Given exercise - Copy the rows below verbatim, starting at the line containing "You are a computer-use agent. The" and ending at the line containing "will (26, 242).".

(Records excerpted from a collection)
◇ ◇ ◇ ◇

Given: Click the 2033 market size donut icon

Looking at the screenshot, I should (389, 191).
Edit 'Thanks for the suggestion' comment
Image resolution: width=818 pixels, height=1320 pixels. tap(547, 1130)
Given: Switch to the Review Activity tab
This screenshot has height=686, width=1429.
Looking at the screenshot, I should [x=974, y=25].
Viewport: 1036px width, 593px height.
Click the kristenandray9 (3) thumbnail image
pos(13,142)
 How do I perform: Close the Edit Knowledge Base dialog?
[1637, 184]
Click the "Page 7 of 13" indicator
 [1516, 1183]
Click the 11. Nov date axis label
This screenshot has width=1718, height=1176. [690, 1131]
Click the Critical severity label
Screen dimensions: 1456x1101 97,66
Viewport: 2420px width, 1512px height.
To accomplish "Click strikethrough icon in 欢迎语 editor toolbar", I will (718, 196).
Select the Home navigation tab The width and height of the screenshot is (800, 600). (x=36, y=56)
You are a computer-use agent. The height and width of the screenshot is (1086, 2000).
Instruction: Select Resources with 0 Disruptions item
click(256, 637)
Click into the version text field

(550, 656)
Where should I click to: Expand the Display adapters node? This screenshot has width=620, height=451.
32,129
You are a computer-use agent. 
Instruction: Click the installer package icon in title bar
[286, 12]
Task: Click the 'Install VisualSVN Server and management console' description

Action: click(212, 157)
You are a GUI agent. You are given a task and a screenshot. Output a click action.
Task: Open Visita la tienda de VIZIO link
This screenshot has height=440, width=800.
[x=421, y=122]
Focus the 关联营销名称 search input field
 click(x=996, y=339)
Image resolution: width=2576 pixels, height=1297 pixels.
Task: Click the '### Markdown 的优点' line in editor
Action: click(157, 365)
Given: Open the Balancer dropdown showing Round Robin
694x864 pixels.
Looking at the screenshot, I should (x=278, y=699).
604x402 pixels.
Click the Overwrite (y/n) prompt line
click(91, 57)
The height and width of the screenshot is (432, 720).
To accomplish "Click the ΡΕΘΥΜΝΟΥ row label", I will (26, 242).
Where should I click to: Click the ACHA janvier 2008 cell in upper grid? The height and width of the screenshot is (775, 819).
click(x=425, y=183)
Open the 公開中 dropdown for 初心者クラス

◇ ◇ ◇ ◇

Output -
You are a computer-use agent. The height and width of the screenshot is (1086, 2000).
Instruction: Select Resources with 0 Disruptions item
click(256, 637)
Click into the version text field

(550, 656)
Where should I click to: Expand the Display adapters node? This screenshot has width=620, height=451.
32,129
You are a computer-use agent. 
Instruction: Click the installer package icon in title bar
[286, 12]
Task: Click the 'Install VisualSVN Server and management console' description

Action: click(212, 157)
You are a GUI agent. You are given a task and a screenshot. Output a click action.
Task: Open Visita la tienda de VIZIO link
This screenshot has height=440, width=800.
[x=421, y=122]
Focus the 关联营销名称 search input field
 click(x=996, y=339)
Image resolution: width=2576 pixels, height=1297 pixels.
Task: Click the '### Markdown 的优点' line in editor
Action: click(157, 365)
Given: Open the Balancer dropdown showing Round Robin
694x864 pixels.
Looking at the screenshot, I should (x=278, y=699).
604x402 pixels.
Click the Overwrite (y/n) prompt line
click(91, 57)
The height and width of the screenshot is (432, 720).
To accomplish "Click the ΡΕΘΥΜΝΟΥ row label", I will (26, 242).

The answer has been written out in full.